Cultura contra los extremismos

La mejor medicina contra los extremismos emergentes y ya confirmados es la cultura. Por más que alguna vez se la adjetive de tal manera, la cultura no puede ser extremista. A veces resulta crítica, transgresora, irreverente, iconoclasta... pero jamás extremista. ¿Por qué? La transgresión cultural se traduce en impulso renovador y aperturista; el extremismo, por el contrario, cierra el foco, fosiliza. Frente a la oleada de posiciones extremistas que recorre Europa de norte a sur y de este a oeste, una medida de urgencia: apostar por la cultura como principal elemento de unidad, como gran discurso de convergencia y de apuesta por el futuro.

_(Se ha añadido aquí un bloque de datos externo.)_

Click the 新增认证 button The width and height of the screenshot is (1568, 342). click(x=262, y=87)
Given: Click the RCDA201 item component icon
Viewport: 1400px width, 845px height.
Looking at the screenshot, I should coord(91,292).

A fuerza de ser miope y caer en la autocomplacencia y en un solipsismo enfermizo, Europa se ha situado en un escenario demencial, minado por un sinfín de variables incontrolables. El excesivo énfasis economicista que se ha imprimido, durante los últimos años, a las políticas europeas ha terminado por arruinar cualquier gran proyecto de «sensibilidad continental». La rica y densa historia de este viejo territorio no puede quedar reducida a factores como el euribor o la prima de riesgo. Por motivos que no se terminan de atisbar con claridad, la cultura ha terminado por sobrevivir en Europa en términos residuales, como una forma apendicular que no está enclavada en el tuétano de la experiencia continental. A día de hoy, Europa ha perdido la pujanza cultural que hasta no hace mucho tenía. De ser el motor de cuantos movimientos de renovación se producían ha pasado a ser un marco previsible y decadente, en el que se actúa por imitación más que por origen. No es de extrañar que, en la mayor parte de su extensión, el tejido cultural se muestre incapaz de consolidar proyectos industriales y que la dependencia que los agentes culturales muestran de las debilitadas administraciones sea mayor. Se habla estos días de la «excepción» como la fórmula proteccionista capaz de salvar la esquilmada actividad cultural europea. Y no les falta razón a quienes así piensan: la cultura ha dejado de ser parte de la normalidad ciudadana, para convertirse en un asunto excepcional –por lo raro y heroico de su ejecución– que requiere de un sobreproteccionismo por parte de los más poderosos. Si se la deja fluir sin más, inerme ante las gigantescas inercias económicas y sociales, la cultura desaparecerá con toda la naturalidad y coherencia del mundo. Pongámosle corazón a Europa.